Le jour où la chance lui a été offerte d’aller faire son Master en Algérie, il a senti que le monde lui avait ouvert ses portes pour réaliser son rêve. Il a obtenu son master en dix-huit mois seulement.

Ce record, fait en 2009, est toujours à son nom.

Le parcours de recherche

A partir de ce moment, Al-Chiqaqi a commencé son parcours de recherche scientifique. Il a participé à plusieurs rencontres internationales. Dans une de ces rencontres, il a obtenu le prix des meilleurs articles présentés. Suite à cela, il a eu un deuxième professeur, de l’université de Bruxelles, pour sa thèse, une raison supplémentaire pour mettre les bouchées doubles.

Ensuite, l’université algérienne des sciences et de la technologie de Wahran l’a engagé. Ceci l’a beaucoup encouragé et lui a permis de travailler dans le laboratoire des signes et des images.

Lors de sa troisième année de doctorat, il est devenu professeur assistant, ses recherches ont commencé à donner leurs fruits et il a commencé à représenter l’université à toutes les occasions.

Au cours de sa quatrième année, en ce mois de mars 2014 précisément, il a obtenu son doctorat, sans parler de toutes ses études publiées par plusieurs périodiques scientifiques internationaux.

Les souffrances engendrent l’espérance

Tout cela ne s’est pas passé sans souffrances.

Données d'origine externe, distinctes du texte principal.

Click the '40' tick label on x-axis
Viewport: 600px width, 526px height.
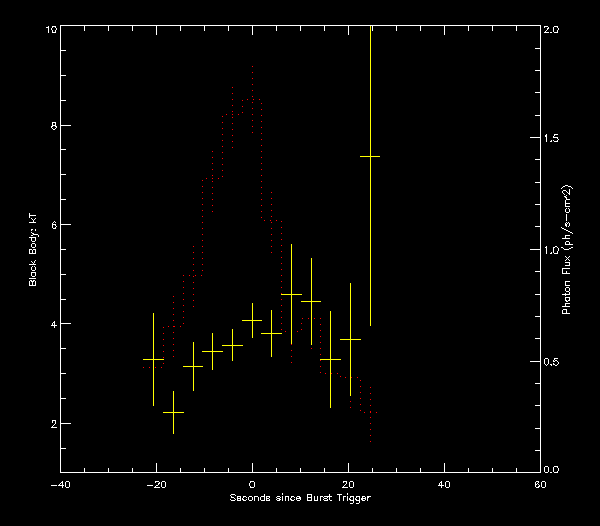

Mais, « chaque fois que je me sens mal, que la dépression et le mal du pays sonnent à ma porte, je pense aux souffrances des réfugiés palestiniens », dit-il.

Une thèse remarquable

Le cœur de sa thèse est « le développement des systèmes électroniques intelligents pour conduire » qui sont beaucoup utilisés et peu sûrs, ajoute Al-Chiqaqi. Il propose un nouveau système aidant le conducteur par des systèmes optiques.

Ces systèmes ne sont pas seulement théoriques ; des expériences concrètes ont été menées pour les confirmer et améliorer. Les résultats ont été satisfaisants.

Les membres du jury ont salué le grand nombre d’informations avancées, en un temps record. Ce qui lui a valu les félicitations.

Un ambassadeur fier

Dr. Bilal est bien fier de ses réalisations. Il croit qu’en Algérie, il était un bon ambassadeur représentant la Palestine. Il est fier aussi qu’on lui ait confié le poste de vice-président de la division électronique de l’université, puis le poste de maître de conférences.

Sa fierté et sa joie se mélangent à celles de sa famille, ses parents, ses amis qui viennent de partout pour le féliciter.

A la fin de son interview faite à notre Centre Palestinien d’Information (CPI), Dr. Al-Chiqaqi s’adresse aux jeunes et aux élèves de la bande de Gaza. Il leur conseille de faire fi des difficultés et du blocus et de se fixer des buts forts et nobles, loin de toute arrogance.